Check every line of the records below for the string "slide", then report only how many lines have it.
—————
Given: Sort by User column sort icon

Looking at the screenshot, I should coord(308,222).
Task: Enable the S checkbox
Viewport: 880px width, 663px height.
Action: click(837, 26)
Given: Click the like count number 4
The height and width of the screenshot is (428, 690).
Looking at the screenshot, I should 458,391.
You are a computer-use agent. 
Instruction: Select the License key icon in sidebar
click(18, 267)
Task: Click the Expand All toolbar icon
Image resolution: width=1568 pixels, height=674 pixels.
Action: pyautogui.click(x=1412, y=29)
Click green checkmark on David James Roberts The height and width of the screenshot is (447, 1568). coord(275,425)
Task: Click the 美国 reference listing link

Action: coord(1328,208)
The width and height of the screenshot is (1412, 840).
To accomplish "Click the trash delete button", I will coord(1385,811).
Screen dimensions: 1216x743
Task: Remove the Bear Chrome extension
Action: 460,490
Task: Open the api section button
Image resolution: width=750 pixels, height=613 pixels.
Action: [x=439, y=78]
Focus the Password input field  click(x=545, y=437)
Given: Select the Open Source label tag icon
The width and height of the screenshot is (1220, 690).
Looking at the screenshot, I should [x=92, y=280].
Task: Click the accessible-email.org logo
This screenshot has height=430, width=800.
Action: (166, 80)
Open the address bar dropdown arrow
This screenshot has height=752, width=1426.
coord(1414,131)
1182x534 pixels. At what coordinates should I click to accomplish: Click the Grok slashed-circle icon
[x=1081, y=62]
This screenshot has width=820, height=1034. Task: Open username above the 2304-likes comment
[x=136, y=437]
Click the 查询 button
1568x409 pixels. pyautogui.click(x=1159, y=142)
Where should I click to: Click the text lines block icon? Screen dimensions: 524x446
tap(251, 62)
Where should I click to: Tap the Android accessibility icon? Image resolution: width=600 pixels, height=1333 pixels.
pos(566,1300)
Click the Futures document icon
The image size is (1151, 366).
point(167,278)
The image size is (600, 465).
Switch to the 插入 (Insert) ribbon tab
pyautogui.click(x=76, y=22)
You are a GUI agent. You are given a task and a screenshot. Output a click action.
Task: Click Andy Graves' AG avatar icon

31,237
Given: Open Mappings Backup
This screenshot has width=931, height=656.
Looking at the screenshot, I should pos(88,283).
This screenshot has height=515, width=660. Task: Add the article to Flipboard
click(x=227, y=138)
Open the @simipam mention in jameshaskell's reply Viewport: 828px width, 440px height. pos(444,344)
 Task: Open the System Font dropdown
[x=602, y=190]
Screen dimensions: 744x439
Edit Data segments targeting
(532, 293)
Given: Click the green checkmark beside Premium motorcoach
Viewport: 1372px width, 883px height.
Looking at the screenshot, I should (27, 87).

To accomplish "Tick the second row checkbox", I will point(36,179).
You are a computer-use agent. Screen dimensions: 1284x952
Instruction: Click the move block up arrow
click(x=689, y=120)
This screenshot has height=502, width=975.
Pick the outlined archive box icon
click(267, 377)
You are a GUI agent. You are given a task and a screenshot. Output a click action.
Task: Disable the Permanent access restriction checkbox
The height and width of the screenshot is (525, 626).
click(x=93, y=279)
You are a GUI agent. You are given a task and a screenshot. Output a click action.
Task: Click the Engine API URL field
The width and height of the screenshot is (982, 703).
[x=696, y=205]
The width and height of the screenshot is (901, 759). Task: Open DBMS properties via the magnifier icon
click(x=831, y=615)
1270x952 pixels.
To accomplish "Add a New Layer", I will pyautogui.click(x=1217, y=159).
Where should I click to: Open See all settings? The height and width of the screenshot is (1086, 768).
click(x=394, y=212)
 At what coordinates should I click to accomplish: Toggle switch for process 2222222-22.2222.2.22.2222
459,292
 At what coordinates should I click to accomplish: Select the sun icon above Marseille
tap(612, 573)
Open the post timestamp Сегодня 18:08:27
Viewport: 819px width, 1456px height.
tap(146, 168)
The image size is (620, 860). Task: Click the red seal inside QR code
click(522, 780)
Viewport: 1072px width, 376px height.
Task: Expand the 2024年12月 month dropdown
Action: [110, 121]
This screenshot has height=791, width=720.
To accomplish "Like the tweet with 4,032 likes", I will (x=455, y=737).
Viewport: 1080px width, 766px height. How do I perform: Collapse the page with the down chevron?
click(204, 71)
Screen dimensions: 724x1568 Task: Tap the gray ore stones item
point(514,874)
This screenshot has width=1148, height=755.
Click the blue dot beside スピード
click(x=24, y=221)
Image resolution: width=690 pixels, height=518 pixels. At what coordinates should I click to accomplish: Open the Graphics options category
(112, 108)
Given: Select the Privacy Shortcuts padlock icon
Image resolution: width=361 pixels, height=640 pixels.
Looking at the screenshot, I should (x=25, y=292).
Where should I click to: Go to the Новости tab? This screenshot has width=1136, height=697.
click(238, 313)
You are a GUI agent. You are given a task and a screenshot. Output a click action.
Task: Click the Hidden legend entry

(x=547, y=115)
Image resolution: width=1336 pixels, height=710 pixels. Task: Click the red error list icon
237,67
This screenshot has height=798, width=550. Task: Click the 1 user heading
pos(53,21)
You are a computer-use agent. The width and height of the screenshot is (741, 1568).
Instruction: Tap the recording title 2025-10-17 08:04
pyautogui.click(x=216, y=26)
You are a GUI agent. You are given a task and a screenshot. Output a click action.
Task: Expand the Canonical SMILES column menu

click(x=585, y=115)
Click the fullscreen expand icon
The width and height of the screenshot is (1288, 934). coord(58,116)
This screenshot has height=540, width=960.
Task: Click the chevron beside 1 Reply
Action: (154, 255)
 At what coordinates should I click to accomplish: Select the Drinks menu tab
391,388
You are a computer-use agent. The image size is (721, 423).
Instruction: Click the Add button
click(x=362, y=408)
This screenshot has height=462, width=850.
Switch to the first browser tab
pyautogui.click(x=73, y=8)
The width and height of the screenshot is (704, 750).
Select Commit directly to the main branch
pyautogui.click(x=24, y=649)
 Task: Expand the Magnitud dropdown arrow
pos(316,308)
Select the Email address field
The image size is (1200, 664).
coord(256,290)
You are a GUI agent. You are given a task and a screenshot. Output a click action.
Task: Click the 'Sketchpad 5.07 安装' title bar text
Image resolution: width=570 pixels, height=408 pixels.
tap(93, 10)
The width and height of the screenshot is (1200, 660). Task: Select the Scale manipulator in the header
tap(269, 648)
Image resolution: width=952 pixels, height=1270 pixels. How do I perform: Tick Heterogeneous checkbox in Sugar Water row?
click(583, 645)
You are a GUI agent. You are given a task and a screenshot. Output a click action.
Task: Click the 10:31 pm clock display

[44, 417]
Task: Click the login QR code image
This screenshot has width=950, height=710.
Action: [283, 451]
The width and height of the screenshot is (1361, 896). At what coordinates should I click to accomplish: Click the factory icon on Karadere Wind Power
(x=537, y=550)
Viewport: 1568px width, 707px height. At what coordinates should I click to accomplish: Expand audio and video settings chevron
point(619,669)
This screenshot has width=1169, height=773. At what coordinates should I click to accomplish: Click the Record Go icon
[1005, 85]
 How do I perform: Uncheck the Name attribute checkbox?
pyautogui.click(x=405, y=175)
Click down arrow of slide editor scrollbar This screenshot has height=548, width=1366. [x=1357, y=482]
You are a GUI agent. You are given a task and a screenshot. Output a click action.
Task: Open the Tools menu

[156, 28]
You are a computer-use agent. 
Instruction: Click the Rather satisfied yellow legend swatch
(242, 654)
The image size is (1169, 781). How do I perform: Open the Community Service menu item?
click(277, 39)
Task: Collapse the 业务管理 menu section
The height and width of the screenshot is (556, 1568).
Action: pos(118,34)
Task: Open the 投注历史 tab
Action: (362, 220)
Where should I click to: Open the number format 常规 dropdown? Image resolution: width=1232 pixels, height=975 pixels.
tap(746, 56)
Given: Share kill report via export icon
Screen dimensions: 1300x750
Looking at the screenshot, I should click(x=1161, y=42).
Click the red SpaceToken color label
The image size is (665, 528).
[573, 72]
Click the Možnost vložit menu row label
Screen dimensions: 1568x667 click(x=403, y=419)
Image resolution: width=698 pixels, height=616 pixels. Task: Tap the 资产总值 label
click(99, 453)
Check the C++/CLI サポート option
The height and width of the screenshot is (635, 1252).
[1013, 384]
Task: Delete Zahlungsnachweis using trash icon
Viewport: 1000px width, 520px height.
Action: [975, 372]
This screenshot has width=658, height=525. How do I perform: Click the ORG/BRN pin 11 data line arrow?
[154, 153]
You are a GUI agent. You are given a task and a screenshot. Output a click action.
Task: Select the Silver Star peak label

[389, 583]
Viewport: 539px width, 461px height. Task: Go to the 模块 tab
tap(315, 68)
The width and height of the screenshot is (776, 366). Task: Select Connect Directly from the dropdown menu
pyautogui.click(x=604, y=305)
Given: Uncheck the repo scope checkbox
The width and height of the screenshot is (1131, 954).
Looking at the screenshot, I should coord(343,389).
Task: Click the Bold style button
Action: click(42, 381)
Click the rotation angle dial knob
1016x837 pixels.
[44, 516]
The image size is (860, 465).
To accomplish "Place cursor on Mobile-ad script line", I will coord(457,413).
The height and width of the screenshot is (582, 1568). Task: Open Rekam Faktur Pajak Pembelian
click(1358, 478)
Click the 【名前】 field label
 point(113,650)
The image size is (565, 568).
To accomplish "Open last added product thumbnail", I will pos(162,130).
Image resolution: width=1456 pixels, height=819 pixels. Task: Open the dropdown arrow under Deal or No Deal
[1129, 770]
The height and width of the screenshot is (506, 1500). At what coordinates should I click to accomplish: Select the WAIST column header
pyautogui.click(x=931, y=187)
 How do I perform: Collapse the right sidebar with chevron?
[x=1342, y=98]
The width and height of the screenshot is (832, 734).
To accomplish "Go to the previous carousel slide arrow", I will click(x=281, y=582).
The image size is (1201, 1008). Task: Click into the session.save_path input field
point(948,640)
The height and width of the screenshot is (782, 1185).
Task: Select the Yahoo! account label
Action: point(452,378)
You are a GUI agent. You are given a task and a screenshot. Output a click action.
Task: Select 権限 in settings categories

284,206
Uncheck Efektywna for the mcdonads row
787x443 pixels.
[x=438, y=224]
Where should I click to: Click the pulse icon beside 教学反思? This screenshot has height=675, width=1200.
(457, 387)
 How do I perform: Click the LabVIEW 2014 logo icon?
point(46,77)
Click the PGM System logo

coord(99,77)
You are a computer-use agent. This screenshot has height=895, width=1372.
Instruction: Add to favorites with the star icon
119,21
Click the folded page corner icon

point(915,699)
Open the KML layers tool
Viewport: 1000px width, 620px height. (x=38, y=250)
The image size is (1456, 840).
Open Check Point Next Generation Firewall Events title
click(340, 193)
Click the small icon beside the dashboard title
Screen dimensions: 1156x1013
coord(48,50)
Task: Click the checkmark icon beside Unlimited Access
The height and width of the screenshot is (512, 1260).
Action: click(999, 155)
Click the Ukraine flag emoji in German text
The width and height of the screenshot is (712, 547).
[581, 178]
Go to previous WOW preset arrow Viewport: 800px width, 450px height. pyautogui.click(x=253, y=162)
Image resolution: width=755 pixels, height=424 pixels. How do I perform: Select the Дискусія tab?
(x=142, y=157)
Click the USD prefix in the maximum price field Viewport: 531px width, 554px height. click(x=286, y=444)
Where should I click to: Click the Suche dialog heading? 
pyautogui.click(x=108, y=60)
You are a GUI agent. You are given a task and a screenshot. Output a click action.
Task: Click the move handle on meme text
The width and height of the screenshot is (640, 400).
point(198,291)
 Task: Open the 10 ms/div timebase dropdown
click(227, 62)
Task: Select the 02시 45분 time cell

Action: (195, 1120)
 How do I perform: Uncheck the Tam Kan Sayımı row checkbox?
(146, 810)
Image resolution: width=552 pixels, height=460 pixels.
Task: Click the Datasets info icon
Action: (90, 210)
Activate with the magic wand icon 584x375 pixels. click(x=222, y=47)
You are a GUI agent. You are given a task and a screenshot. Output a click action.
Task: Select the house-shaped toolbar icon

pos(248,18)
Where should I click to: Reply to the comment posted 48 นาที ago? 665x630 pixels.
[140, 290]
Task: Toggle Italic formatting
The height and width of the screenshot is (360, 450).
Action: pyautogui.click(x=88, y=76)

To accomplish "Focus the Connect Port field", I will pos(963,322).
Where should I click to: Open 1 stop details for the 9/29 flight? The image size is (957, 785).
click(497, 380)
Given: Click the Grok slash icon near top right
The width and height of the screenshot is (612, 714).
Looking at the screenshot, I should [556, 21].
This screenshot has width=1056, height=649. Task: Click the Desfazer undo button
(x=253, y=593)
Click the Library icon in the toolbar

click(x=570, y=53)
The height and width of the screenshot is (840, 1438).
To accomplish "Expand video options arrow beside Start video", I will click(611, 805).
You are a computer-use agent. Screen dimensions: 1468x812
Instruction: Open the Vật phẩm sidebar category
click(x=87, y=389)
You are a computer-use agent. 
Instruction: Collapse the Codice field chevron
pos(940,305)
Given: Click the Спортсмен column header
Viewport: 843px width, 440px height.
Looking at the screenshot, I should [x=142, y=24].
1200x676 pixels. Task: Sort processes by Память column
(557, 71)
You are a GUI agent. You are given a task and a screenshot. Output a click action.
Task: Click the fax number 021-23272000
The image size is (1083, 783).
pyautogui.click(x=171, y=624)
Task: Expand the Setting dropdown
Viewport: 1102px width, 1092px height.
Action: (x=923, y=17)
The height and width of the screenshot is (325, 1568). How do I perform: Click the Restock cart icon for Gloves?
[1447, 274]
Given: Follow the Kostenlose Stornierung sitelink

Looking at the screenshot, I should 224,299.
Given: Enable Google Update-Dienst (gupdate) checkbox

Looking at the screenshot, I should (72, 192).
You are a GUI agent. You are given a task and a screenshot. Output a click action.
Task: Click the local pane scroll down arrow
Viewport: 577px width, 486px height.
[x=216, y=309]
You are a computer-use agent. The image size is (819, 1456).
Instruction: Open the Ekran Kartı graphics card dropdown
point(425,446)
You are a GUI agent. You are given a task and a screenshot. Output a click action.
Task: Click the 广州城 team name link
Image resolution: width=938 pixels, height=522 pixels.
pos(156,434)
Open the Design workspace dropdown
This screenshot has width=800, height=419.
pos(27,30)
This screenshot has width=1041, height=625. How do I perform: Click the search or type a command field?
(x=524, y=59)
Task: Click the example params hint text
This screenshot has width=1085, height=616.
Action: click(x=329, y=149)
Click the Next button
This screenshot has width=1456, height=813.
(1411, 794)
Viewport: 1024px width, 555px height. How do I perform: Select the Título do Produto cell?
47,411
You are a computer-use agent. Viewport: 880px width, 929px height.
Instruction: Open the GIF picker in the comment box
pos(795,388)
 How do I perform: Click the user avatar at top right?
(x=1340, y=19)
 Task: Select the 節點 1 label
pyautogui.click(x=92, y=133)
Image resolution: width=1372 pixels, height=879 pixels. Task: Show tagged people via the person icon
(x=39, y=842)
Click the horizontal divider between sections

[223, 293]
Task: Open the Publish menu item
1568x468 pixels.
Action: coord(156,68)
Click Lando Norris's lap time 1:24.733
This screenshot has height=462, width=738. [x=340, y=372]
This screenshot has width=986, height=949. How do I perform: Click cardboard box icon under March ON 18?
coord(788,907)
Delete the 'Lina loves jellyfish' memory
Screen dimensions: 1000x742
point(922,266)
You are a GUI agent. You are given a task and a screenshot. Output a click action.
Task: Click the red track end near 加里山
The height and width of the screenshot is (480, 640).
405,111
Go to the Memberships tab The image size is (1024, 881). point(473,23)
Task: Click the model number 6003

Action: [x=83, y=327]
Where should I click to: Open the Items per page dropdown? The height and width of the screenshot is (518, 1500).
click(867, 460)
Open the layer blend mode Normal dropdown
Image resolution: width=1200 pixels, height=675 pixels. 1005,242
—————
Result: 2